MakerDAO is a decentralized autonomous organization launched in 2017. It offers flexible loans in Dai, its native stablecoin backed by collateral on the platform. Maker aims to democratize crypto lending, driving DeFi forward. All lending processes are secured by smart contracts called Maker Vaults, while loans are referred to as collateralized debt positions.
Borrowers may pledge different Ethereum-based assets approved by the maker community. As Dai is a stablecoin, they do not need to worry about market fluctuations. The LTV rate (debt-to-collateral ratio), which initially started from 50%, may rise substantially, depending on the market conditions.
The value of Dai is supported by the funds in Maker Vaults and internal mechanisms, including the stability fees, which prevent excessive minting. What’s more, using convenient on/off ramps on regulated platforms, borrowers can convert Dai into fiat quickly and safely.
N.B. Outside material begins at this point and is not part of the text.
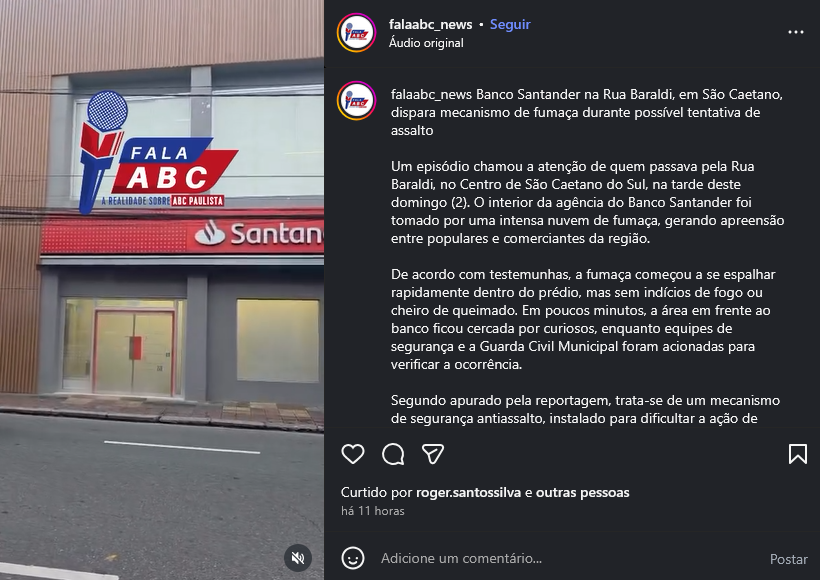This screenshot has width=820, height=580.
Task: Open more options three-dot menu
Action: click(x=796, y=32)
Aave is a well-known name in DeFi lending. This decentralized protocol offers users various innovative services, including crypto loans and deposits. It connects borrowers and lenders directly, offering loans in crypto backed by crypto. Currently, the platform supports six blockchains, including Ethereum, Polygon, and Avalanche.
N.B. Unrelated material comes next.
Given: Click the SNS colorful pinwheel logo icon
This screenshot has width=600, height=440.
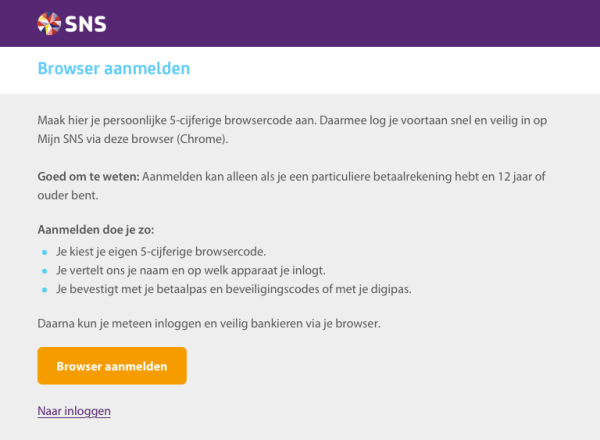Looking at the screenshot, I should click(x=49, y=24).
The central mechanism — the liquidity pool — accumulates deposits that are subsequently lent out. All transactions are instant and automatic based on smart contract rules. On the downside, borrowers having problems with repayment do not have an opportunity to contact customer support and explain their situation. Users with little experience in crypto may find the system overly complex, as it requires knowledge of basic DeFi mechanisms.
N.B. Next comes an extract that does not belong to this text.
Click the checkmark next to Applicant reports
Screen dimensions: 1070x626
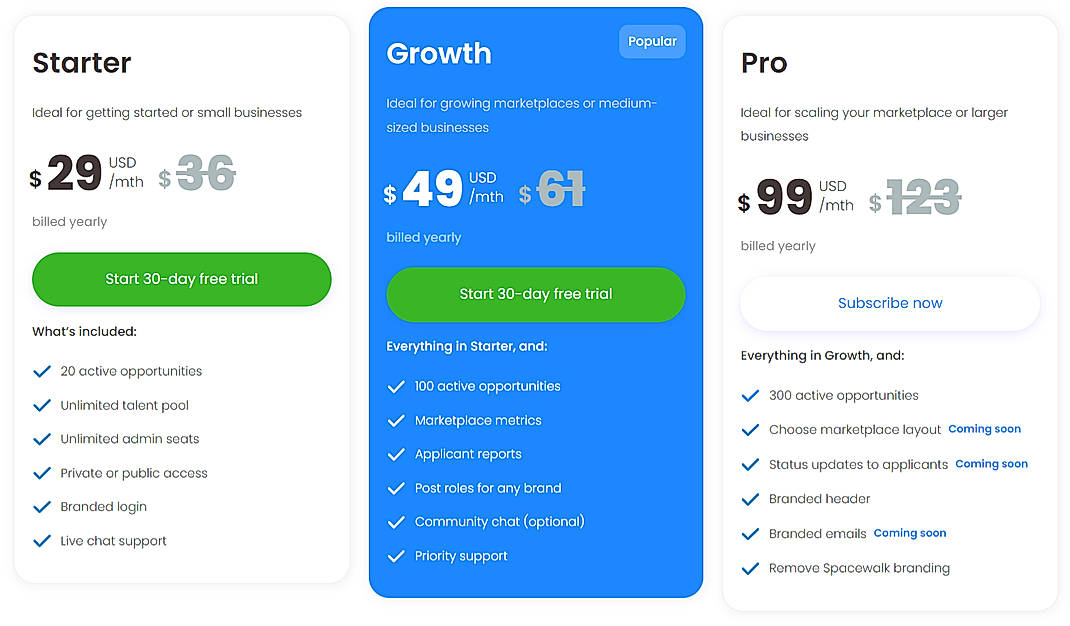(x=396, y=454)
The system uses the so-called health factor to evaluate the safety of loans across multiple risk parameters. Aave loans do not have a fixed period – if their collateral is sufficient, users can borrow for as long as needed.
Borrowing against crypto is easier and faster compared to the hassle of conventional consumer loans. The mechanism of over-collateralization eliminates credit checks and other solvency proofs. Not only are credit scores challenging to repair, but they also decline due to technical errors.
In the crypto space, approval is usually instant, as collateral is the only requirement. Although users of CeFi platforms complete KYC procedures to verify accounts, providers try to make them as efficient as possible, reducing the time to minutes. In comparison, DeFi allows anonymity, but the absence of customer support and clear regulations may be a turnoff.
Funds borrowed against crypto can be used for any purpose — large purchases, renovation, refinancing, down payments, and more. However, those who use borrowed crypto for high-risk purposes (such as funding another coin) must take full responsibility for any losses they may incur.
As the crypto market is still maturing, applicable regulations vary, so users should be careful to choose a platform that works in their jurisdiction legally. In addition, it is advisable to consider insurance and custody solutions, years in business, professional reviews, customer feedback, and more.
All in all, crypto loans are a hassle-free way to get cash for any purpose. Instead of selling cryptocurrencies and missing out on potential upswings, hodlers can pledge them and return after repaying their loans. This service is more accessible, convenient, and efficient than collateralized bank loans. However, users should choose their provider carefully and compare interest rates and fees, which vary significantly.